The declared versions of the Dart SDK itself that a package declares that it supports. An SDK constraint is specified using normal version constraint syntax, but in a special environment section in the pubspec.

Source

#

A kind of place that pub can get packages from. A source isn't a specific place like the pub.dev site or some specific Git URL. Each source describes a general procedure for accessing a package in some way. For example, git is one source. The git source knows how to download packages given a Git URL. Several different supported sources are available.

System cache

#

When pub gets a remote package, it downloads it into a single system cache directory maintained by pub. On Mac and Linux, this directory defaults to ~/.pub-cache. On Windows, the directory defaults to %LOCALAPPDATA%\Pub\Cache, though its exact location may vary depending on the Windows version. You can specify a different location using the PUB_CACHE environment variable.

Once packages are in the system cache, pub creates a package_config.json file that maps each package used by your application to the corresponding package in the cache.

You only have to download a given version of a package once and can then reuse it in as many packages as you would like. If you specify the --offline flag to use cached packages, you can delete and regenerate your package_config.json files without having to access the network.

Transitive dependency

#

A dependency that your package indirectly uses because one of its dependencies requires it. If your package depends on A, which in turn depends on B which depends on C, then A is an immediate dependency and B and C are transitive ones.

Uploader

#

Someone who has administrative permissions for a package. A package uploader can upload new versions of the package, and they can also add and remove other uploaders for that package.
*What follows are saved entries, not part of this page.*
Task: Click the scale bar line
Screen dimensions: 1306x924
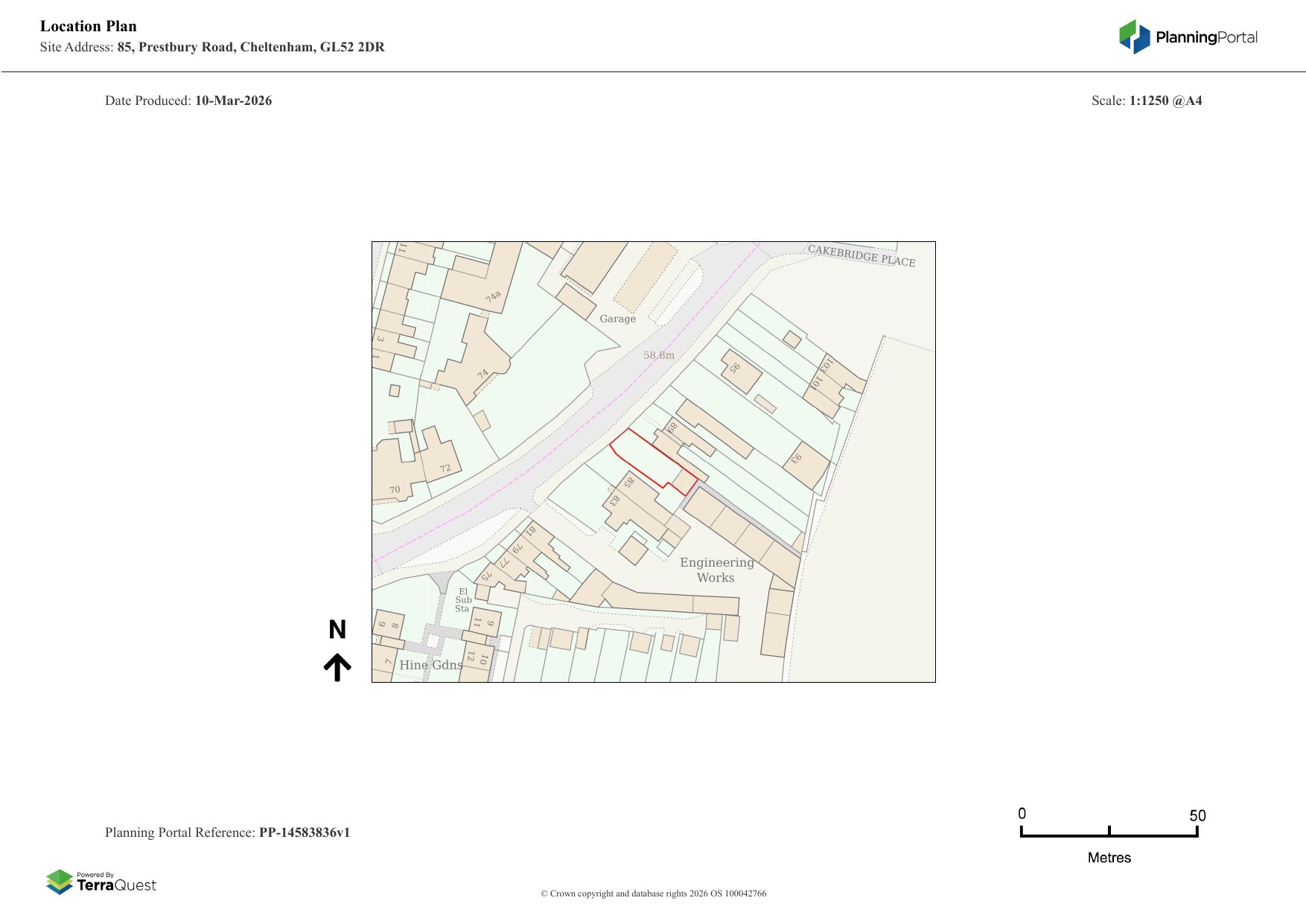Action: [x=1109, y=835]
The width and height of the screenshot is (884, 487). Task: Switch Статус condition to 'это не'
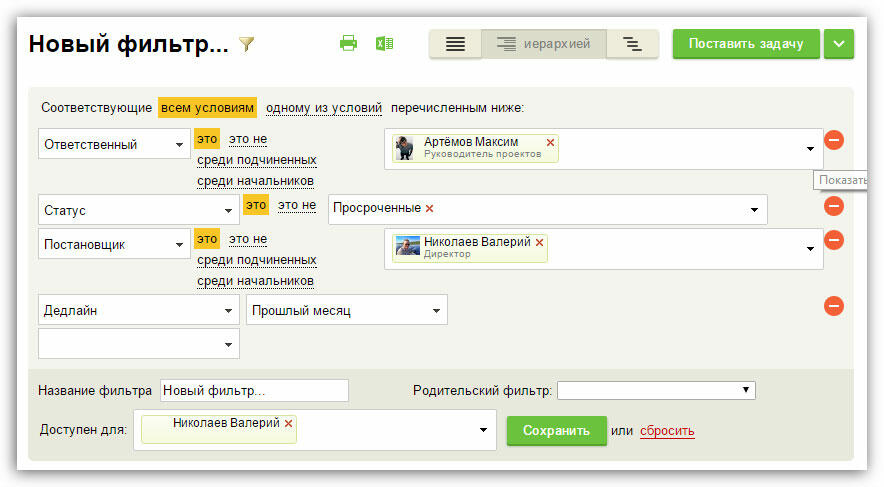click(296, 205)
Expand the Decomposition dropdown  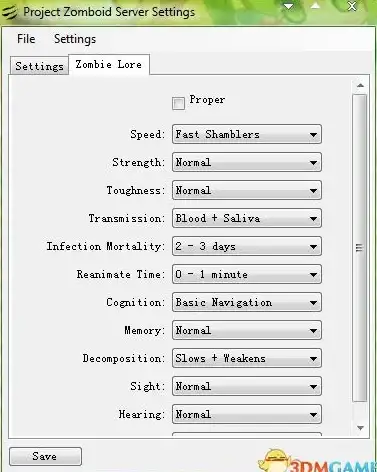click(x=247, y=358)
If a package has a verified publisher, then all members of the publisher can upload the package.

Verified publisher

#

One or more users who own a set of packages. Each verified publisher is identified by a verified domain name, such as dart.dev. For general information about verified publishers, see the verified publishers page. For details on creating a verified publisher and transferring packages to it, see the documentation for publishing packages.

Version constraint

#

A constraint placed on each dependency of a package that specifies which versions of that dependency the package is expected to work with. This can be a single version (0.3.0) or a range of versions (^1.2.1). While any is also allowed, for performance reasons we don't recommend it.

For more information, see Version constraints.

Packages should always specify version constraints for all of their dependencies. Application packages, on the other hand, should usually allow any version of their dependencies, since they use the lockfile to manage their dependency versions.